= Football at the 1964 Summer Olympics – Men's Asian Qualifiers – Group 3 =

The 1964 Summer Olympics football qualification – Asia Group 3 was one of the three Asian groups in the Summer Olympics football qualification tournament to decide which teams would qualify for the 1964 Summer Olympics football finals tournament in Japan. Group 3 consisted of six teams: Ceylon, India, Iran, Iraq, Lebanon and Pakistan. The teams played home-and-away knockout matches.
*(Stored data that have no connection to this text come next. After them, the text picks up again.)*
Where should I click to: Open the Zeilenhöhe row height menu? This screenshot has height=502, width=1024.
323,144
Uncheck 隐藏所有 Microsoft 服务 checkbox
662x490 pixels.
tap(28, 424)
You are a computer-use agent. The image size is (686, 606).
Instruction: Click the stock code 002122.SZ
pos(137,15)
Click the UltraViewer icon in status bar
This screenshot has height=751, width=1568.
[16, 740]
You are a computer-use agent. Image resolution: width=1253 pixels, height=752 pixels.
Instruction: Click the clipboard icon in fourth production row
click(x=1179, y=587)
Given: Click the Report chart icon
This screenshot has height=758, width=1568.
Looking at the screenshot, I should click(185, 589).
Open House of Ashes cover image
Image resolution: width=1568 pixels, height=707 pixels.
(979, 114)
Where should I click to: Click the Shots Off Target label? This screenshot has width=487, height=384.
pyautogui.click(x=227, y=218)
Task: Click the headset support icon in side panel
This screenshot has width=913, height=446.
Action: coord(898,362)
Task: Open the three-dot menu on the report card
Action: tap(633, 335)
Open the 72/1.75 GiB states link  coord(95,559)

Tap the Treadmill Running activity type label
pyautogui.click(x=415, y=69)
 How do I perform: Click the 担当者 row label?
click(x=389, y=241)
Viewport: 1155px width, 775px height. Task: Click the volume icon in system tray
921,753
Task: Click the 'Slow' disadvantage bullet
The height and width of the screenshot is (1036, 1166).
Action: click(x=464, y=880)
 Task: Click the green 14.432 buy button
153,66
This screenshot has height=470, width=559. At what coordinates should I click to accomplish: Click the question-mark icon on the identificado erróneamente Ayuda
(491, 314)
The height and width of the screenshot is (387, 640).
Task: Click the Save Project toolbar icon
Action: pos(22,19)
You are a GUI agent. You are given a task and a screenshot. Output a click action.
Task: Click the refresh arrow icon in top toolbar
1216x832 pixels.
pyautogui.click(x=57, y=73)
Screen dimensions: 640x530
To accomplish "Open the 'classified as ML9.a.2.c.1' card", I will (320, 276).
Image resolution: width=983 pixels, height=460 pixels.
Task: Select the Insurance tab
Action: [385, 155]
Iran qualified for the Summer Olympics football finals after defeating India 6–1 on aggregate in the second round.

==Summary==

| Team 1 | Agg.Tooltip Aggregate score | Team 2 | 1st leg | 2nd leg |
Preliminary round
| Iran | 4–2 | Pakistan | 4–1 | 0–1 |
| Ceylon | 3–12 | India | 3–5 | 0–7 |
First round
| Iran | 4–0 | Iraq | 4–0 | 0–0 |
| India | w/o | Lebanon | — | — |
Second round
| Iran | 6–1 | India | 3–0 | 3–1 |

==Preliminary round==

4 October 1963
IRN 4-1 PAK
  IRN: Shahrokhi 20', Shirzadegan 23' (pen.), Behzadi 65', 70'
  PAK: Abbas 14'

3 November 1963
PAK 1-0 IRN
  PAK: Jehangir 70'

Iran won 4–2 on aggregate and advanced to the first round.

27 November 1963
CEY 3-5 IND
  CEY: Mahinda 16', 89', Sirisena 47'
  IND: Appalaraju 11', 36', 78', Y. Khan 56', 58'

7 December 1963
IND 7-0 CEY
  IND: Samajpati 6', Appalaraju 11', 75', 85', I. Singh 27', S. Khan 49', 80'

India won 12–3 on aggregate and advanced to the first round.

==First round==
13 December 1963
IRN 4-0 IRQ
  IRN: Shirzadegan, Shahrokhi, Arab, Barmaki

3 January 1964
IRQ 0-0 IRN

Iran won 4–0 on aggregate and advanced to the second round.

IND w/o LBN

LBN w/o IND

India won on walkover and advanced to the second round.

==Second round==
7 June 1964
IRN 3-0 IND
  IRN: Barmaki, Shirzadegan, Behzadi

28 June 1964
IND 1-3 IRN
  IND: Goswami 10'
  IRN: Barmaki 4', Shirzadegan 10', Behzadi 88'

Iran won 6–1 on aggregate and qualified for the Summer Olympics.